US immigrants at a naturalization ceremony, Seattle, Washington, July 4, 2019 (Rebekah Welch/Seattle Times)
A federal judge blocks a Trump Administration requirement that immigrants prove they have health insurance or can pay for medical care before they get visas.
Judge Michael Simon of the US District Court in Portland, Oregon granted a temporary restraining order to prevent the rule from going into effect on Sunday.
Seven US citizens and a non-profit organization filed the lawsuit on Wednesday, arguing that almost two-thirds of all prospective legal immigrants will be blocked. They say immigrants on family-sponsored visas will be particularly affected.
Donald Trump issued the proclamation in early October targeting people seeking immigrant visas from abroad. It followed months of planning by hardline anti-immigrant advisor Stephen Miller, who is seeking to cut legal immigration in the US by about 25%.

— Data supplied —

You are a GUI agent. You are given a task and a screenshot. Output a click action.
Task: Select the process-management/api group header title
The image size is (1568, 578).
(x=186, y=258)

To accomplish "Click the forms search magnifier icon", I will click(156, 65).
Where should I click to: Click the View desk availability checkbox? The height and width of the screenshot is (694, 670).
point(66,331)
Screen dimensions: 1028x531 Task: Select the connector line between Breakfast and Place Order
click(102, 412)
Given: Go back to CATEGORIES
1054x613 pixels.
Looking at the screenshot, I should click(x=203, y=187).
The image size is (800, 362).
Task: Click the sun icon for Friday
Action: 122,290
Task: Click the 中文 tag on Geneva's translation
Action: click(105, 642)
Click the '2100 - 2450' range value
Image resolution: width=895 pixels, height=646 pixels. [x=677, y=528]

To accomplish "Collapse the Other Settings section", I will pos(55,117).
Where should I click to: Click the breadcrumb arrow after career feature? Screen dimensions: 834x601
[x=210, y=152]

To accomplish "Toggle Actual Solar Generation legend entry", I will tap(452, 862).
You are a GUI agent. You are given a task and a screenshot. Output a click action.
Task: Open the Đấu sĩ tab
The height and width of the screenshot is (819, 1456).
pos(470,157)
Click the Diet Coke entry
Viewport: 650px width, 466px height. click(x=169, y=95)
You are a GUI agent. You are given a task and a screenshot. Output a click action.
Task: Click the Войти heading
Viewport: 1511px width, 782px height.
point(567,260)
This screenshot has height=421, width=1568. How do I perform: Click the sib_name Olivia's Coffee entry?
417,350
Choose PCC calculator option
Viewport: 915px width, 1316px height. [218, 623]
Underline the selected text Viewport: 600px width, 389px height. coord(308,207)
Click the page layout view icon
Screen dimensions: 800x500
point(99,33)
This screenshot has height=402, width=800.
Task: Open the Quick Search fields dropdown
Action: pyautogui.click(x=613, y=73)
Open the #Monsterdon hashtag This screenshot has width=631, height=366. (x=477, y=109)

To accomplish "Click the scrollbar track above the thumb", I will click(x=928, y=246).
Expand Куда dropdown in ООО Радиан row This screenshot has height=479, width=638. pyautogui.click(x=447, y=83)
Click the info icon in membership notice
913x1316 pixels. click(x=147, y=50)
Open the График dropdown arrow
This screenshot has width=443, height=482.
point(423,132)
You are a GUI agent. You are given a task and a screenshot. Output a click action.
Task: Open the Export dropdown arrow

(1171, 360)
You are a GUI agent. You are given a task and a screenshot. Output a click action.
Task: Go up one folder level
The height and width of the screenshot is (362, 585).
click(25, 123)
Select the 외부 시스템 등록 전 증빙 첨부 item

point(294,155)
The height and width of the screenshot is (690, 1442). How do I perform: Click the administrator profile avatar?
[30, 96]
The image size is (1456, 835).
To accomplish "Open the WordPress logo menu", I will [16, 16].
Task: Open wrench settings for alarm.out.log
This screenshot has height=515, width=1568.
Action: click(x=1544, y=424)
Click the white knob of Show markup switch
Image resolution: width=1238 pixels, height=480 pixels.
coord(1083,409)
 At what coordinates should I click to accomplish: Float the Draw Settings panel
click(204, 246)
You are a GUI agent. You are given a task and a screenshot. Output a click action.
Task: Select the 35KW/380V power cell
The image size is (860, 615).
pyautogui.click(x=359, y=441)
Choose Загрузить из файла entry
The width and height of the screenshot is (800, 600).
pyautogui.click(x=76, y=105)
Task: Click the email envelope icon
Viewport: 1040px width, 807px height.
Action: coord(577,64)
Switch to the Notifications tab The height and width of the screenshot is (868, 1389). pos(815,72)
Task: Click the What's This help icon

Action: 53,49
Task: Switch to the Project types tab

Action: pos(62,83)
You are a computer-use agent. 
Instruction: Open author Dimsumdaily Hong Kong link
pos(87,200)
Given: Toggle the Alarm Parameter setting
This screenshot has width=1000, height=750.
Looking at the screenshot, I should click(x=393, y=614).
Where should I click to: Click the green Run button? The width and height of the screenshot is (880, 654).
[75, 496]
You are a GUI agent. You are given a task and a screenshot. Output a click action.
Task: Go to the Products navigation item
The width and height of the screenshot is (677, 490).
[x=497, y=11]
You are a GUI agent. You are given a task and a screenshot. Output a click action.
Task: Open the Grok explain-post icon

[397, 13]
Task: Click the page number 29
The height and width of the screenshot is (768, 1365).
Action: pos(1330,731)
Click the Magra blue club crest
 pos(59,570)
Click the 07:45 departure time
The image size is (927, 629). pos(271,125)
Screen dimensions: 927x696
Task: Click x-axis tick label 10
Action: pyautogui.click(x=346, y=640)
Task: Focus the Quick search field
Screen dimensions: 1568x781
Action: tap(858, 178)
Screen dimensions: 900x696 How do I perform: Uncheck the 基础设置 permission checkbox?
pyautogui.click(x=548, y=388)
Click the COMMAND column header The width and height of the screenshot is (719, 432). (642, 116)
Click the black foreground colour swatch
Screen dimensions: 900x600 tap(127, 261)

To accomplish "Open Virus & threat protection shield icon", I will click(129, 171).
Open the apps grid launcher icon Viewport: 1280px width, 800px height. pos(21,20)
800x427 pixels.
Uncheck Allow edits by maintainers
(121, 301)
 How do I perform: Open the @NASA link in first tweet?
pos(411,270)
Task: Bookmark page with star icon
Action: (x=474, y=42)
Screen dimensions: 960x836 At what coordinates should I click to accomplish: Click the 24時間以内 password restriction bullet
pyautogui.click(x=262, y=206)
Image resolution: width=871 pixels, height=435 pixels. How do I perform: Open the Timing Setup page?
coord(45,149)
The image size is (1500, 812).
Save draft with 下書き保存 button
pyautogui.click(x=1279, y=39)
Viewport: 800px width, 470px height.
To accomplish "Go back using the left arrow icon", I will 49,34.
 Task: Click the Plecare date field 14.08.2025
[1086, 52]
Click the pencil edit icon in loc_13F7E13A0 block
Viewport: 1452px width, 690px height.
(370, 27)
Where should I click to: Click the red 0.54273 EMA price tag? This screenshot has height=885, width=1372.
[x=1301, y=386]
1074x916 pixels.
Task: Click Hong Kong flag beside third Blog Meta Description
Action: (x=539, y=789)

— Your assignment —
Resume the news report on the judge blocking the immigrant health insurance rule, starting after its last sentence. The material above has nothing to do with the news report on the immigrant health insurance rule.

— Task response —
Under the proclamation, immigrants must establish they are covered by health insurance within 30 days of entering the US or have enough financial resources to cover medical costs.
The immigrants cannot use Medicaid or subsidies under ObamaCare, which the Trump Administration is trying to curb.
Courts have also blocked the Trump Administration’s efforts to deny residency to immigrants who use public services such as Medicaid or food stamps.
The share of immigrants without health insurance dropped from 32% to 20% from 2013 to 2017, following implementation of Obama.
About 1.1 million people obtain green cards for permanent residency each year.
Jesse Bless of the American Immigration Lawyers Association said of Sunday’s suspension of the Administration rule, “Countless thousands across the country can breathe a sigh of relief today because the court recognized the urgent and irreparable harm that would have been inflicted.”
Judge Simon did not indicate when he will decide on the merits of the case.